Het volgen van doktersvoorschriften

7595

Vraag:

Wie is degene die vaststelt dat er sprake is van een ziekte waardoor men in aanmerking komt voor een vrijstelling (van een aanbiddingsvorm)? Is dit de arts of de zieke persoon zelf?

Antwoord:

De arts wordt ongetwijfeld gezien als referent in het vaststellen of een dienaar een verplichte aanbiddingsvorm na mag laten of niet. Stel dat de arts na een oogoperatie zegt dat men geen Soedjoed mag verrichten, dan dient hij dit ook niet te doen. Of stel dat hij enig letsel ondervindt aan zijn rug en de arts voorschrijft om geen Roekoeʿ te verrichten en niet te zitten, of dat hij 15 dagen lang zijn knieën niet mag buigen of hier de Soedjoed niet op mag verrichten, dan moet zijn uitspraak in acht worden genomen. Zij zijn immers de vakmensen en naar hen dient gerefereerd te worden.

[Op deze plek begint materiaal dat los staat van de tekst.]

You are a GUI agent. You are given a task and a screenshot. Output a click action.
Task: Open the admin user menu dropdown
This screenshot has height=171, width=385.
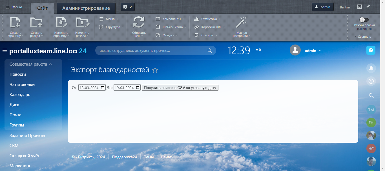pos(313,51)
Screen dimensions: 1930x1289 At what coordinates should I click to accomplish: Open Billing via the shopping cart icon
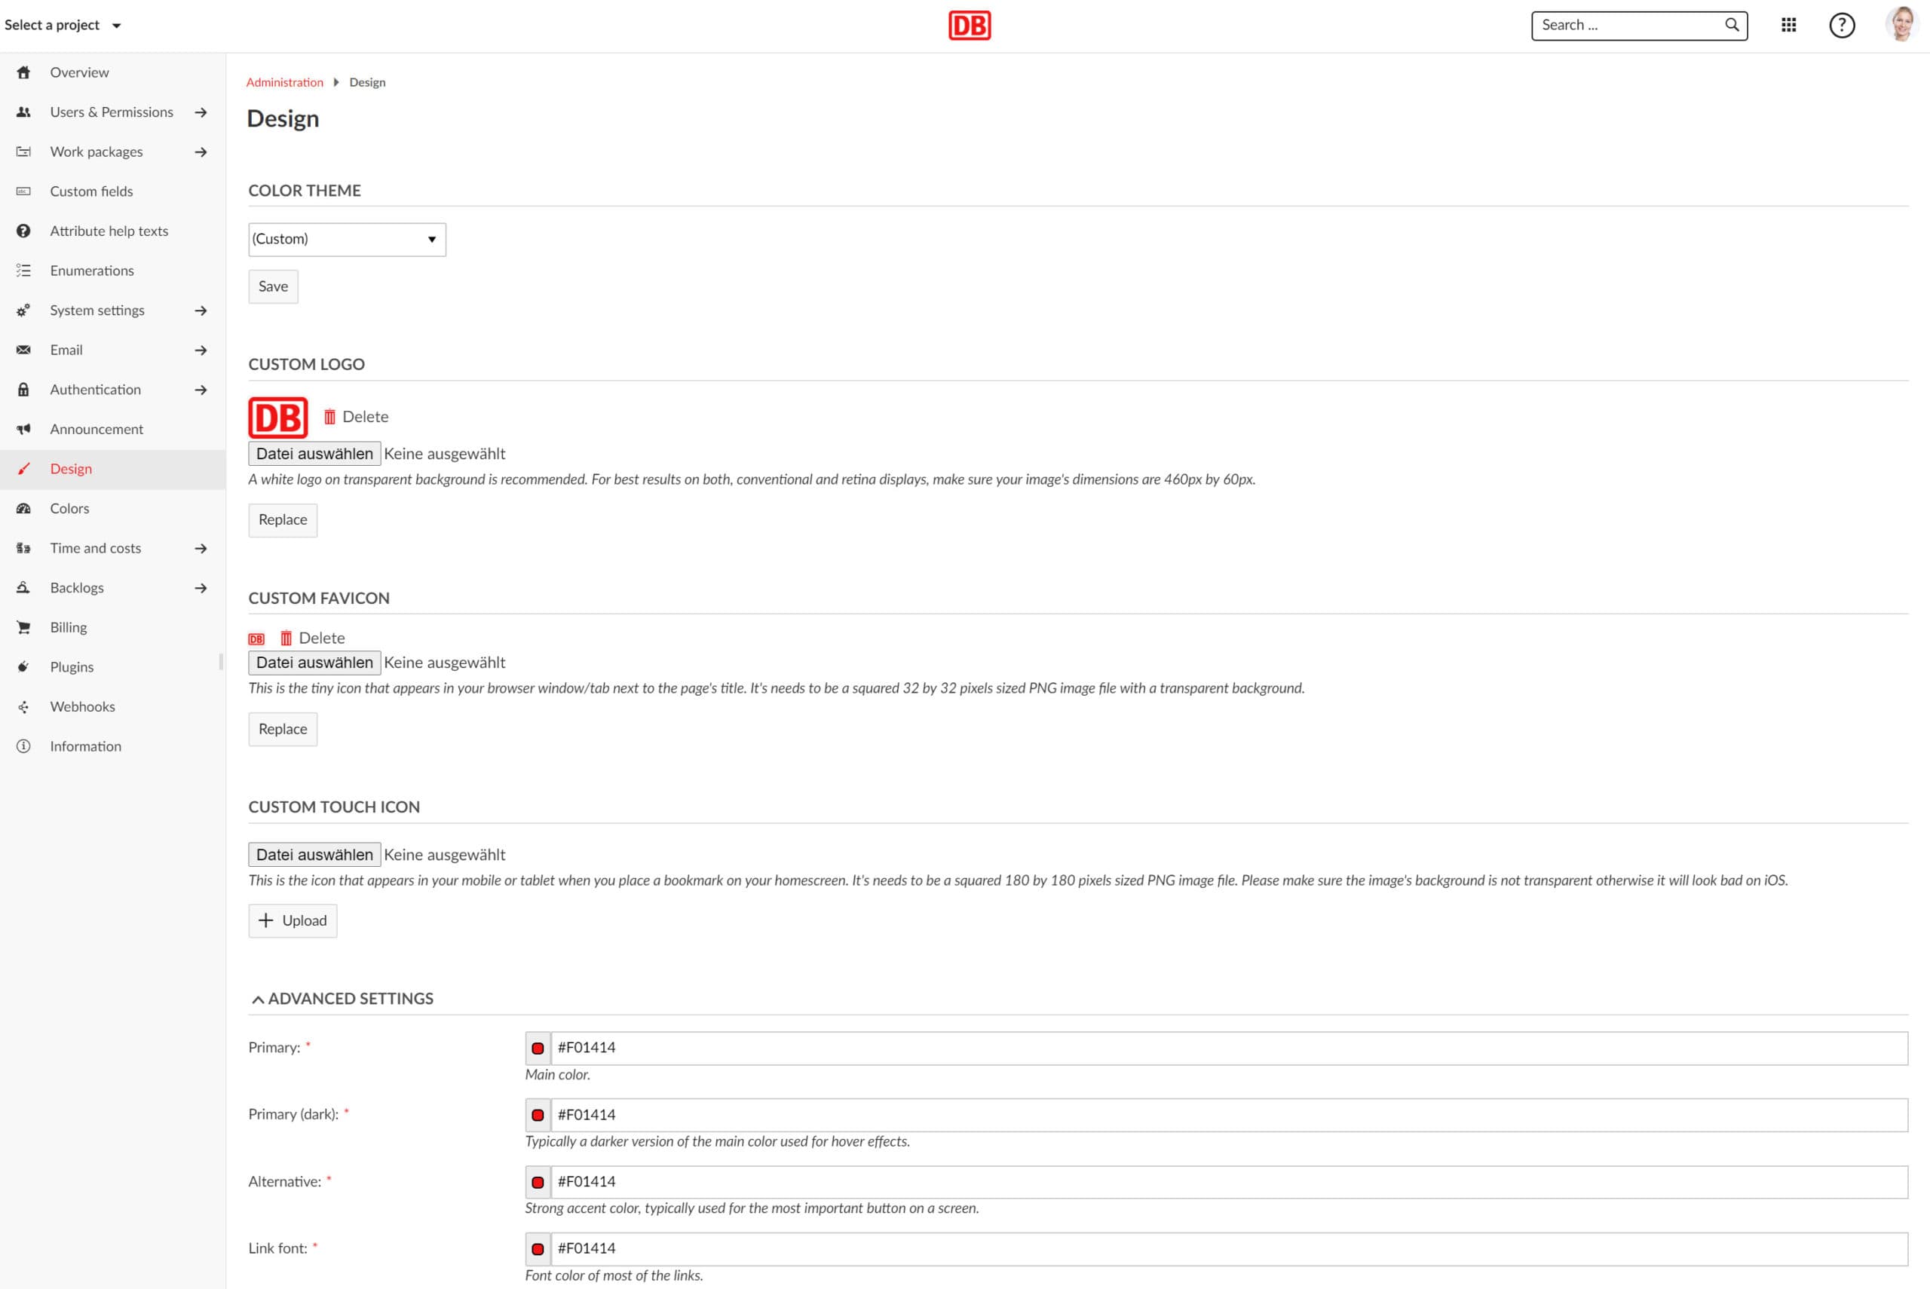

De persoon zelf kan handelen op basis van zijn eigen sterke vermoedens. Stel dat men op een koude dag wakker wordt en hij een sterk vermoeden heeft dat wanneer hij de grote wassing verricht hij ziek wordt, dan dient hij te handelen naar dit sterke vermoeden. Hij vreest Allah immers naargelang zijn vermogen. Hier wordt niet van hem gevraagd om een arts te zoeken. Het kan namelijk ook zo zijn dat hij zich ergens bevindt waar geen arts te bekennen is. Op dat moment komt het religieus oordeel niet te vervallen, maar de mensen dienen ook niet blootgesteld te worden aan schade.

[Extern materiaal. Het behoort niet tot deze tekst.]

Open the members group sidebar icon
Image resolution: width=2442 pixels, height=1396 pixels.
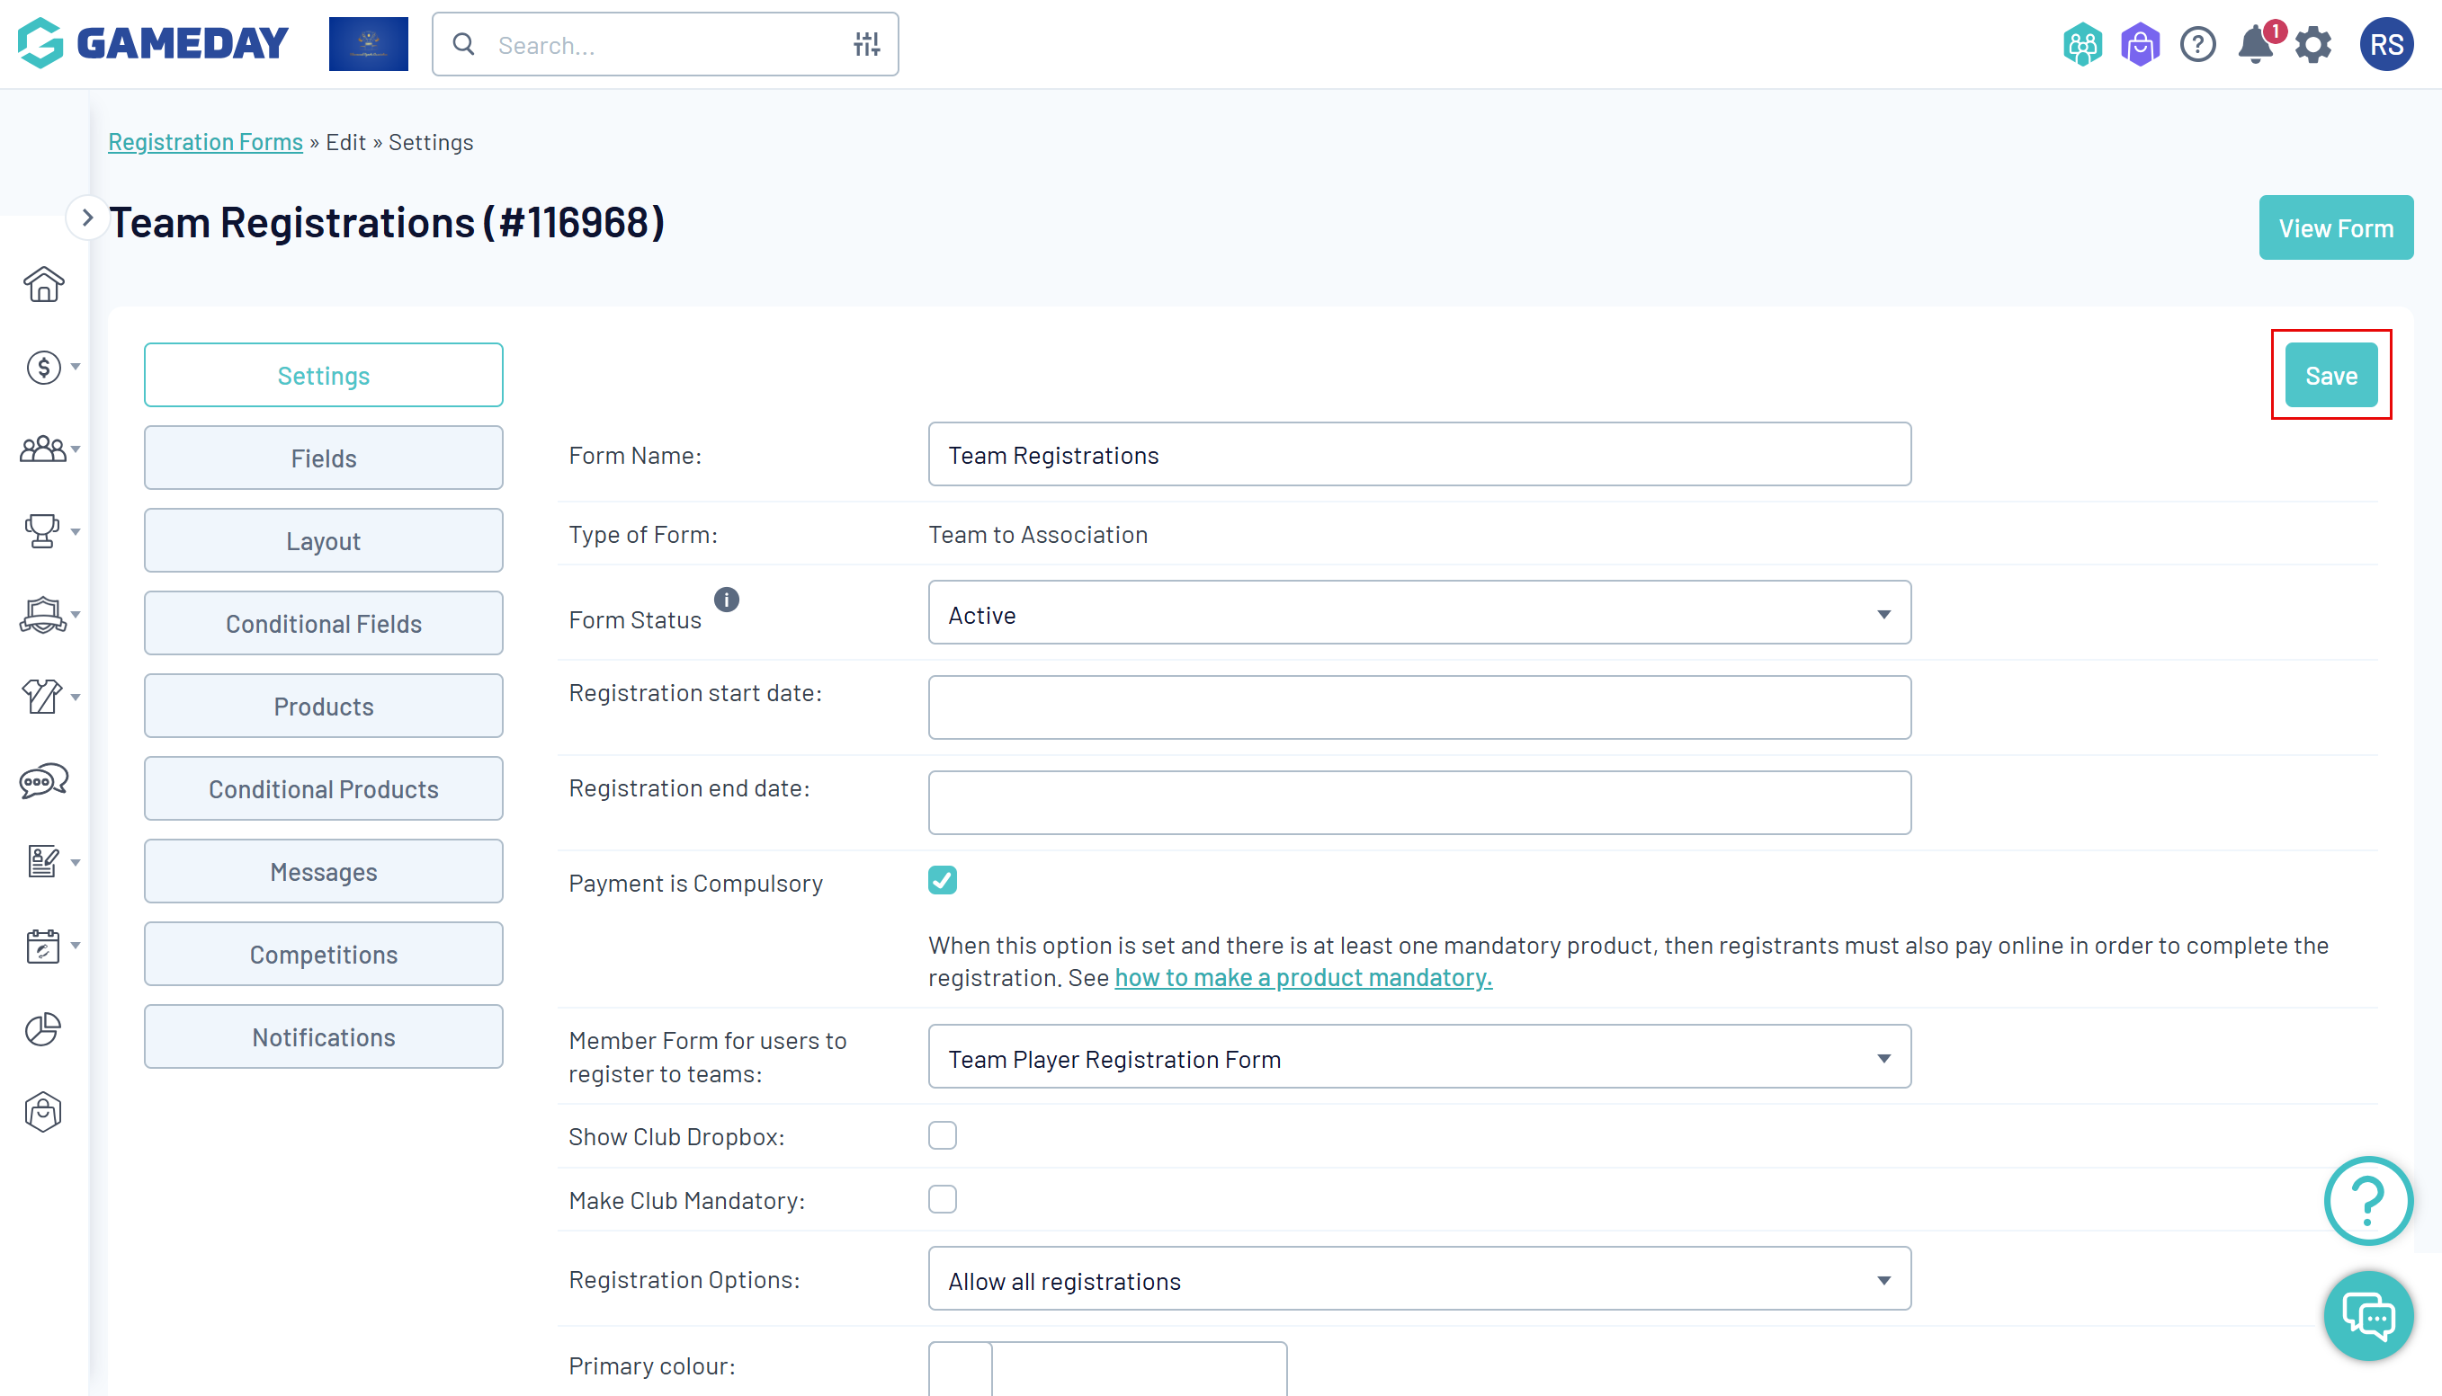41,449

Daarentegen zeggen we tegen deze persoon dat als hij Allah vreest en handelt op basis van een sterk vermoeden, dat hij Allah heeft gevreesd naar zijn vermogen. Deze handelswijze is wettig. De mensen verschillen daarnaast ook van lichaam en aard. En de mens is zoals Allah hem beschrijft (interpretatie van de betekenis):

“Welnee! De mens zal tegen zichzelf getuigen.”

(Soerat al-Qiyaamah: 14)

Een persoon wordt dus niet ontboden van het handelen naar zijn sterke vermoedens wanneer hij enige schade vreest. En Allah weet het het best.